Source data
__________________________________________________
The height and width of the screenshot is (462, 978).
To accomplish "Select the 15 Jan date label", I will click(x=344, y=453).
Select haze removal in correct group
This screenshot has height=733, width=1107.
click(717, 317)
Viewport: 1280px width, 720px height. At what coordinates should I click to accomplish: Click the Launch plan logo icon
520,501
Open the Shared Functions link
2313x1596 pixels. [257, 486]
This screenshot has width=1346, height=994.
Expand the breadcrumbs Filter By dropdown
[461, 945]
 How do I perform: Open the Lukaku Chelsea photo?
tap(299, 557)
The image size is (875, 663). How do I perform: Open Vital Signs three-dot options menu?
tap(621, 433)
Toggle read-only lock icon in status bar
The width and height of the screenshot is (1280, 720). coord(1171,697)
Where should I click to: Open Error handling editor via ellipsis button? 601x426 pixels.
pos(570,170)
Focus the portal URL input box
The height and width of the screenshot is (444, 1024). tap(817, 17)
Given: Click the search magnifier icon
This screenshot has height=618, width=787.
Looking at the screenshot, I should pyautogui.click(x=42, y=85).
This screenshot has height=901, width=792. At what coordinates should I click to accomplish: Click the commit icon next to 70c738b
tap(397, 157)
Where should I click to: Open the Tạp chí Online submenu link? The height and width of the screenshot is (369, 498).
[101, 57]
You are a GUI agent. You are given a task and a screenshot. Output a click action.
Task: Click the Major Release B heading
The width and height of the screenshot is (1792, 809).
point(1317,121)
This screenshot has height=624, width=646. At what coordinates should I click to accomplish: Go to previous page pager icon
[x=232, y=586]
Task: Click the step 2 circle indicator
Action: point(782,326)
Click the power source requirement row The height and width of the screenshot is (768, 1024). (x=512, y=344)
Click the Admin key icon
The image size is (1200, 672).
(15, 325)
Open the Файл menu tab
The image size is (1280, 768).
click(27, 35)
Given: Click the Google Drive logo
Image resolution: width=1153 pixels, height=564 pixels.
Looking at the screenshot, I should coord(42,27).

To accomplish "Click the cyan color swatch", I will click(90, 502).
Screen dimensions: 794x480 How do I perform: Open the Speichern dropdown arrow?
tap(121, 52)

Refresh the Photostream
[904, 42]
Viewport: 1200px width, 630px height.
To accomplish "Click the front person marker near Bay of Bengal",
__________________________________________________
_What you have to do_:
Give all of the entries again, exactly.

_Response to the task_:
The height and width of the screenshot is (462, 978).
To accomplish "Select the 15 Jan date label", I will click(x=344, y=453).
Select haze removal in correct group
This screenshot has height=733, width=1107.
click(717, 317)
Viewport: 1280px width, 720px height. At what coordinates should I click to accomplish: Click the Launch plan logo icon
520,501
Open the Shared Functions link
2313x1596 pixels. [257, 486]
This screenshot has width=1346, height=994.
Expand the breadcrumbs Filter By dropdown
[461, 945]
 How do I perform: Open the Lukaku Chelsea photo?
tap(299, 557)
The image size is (875, 663). How do I perform: Open Vital Signs three-dot options menu?
tap(621, 433)
Toggle read-only lock icon in status bar
The width and height of the screenshot is (1280, 720). coord(1171,697)
Where should I click to: Open Error handling editor via ellipsis button? 601x426 pixels.
pos(570,170)
Focus the portal URL input box
The height and width of the screenshot is (444, 1024). tap(817, 17)
Given: Click the search magnifier icon
This screenshot has height=618, width=787.
Looking at the screenshot, I should pyautogui.click(x=42, y=85).
This screenshot has height=901, width=792. At what coordinates should I click to accomplish: Click the commit icon next to 70c738b
tap(397, 157)
Where should I click to: Open the Tạp chí Online submenu link? The height and width of the screenshot is (369, 498).
[101, 57]
You are a GUI agent. You are given a task and a screenshot. Output a click action.
Task: Click the Major Release B heading
The width and height of the screenshot is (1792, 809).
point(1317,121)
This screenshot has height=624, width=646. At what coordinates should I click to accomplish: Go to previous page pager icon
[x=232, y=586]
Task: Click the step 2 circle indicator
Action: point(782,326)
Click the power source requirement row The height and width of the screenshot is (768, 1024). (x=512, y=344)
Click the Admin key icon
The image size is (1200, 672).
(15, 325)
Open the Файл menu tab
The image size is (1280, 768).
click(27, 35)
Given: Click the Google Drive logo
Image resolution: width=1153 pixels, height=564 pixels.
Looking at the screenshot, I should coord(42,27).

To accomplish "Click the cyan color swatch", I will click(90, 502).
Screen dimensions: 794x480 How do I perform: Open the Speichern dropdown arrow?
tap(121, 52)

Refresh the Photostream
[904, 42]
Viewport: 1200px width, 630px height.
To accomplish "Click the front person marker near Bay of Bengal",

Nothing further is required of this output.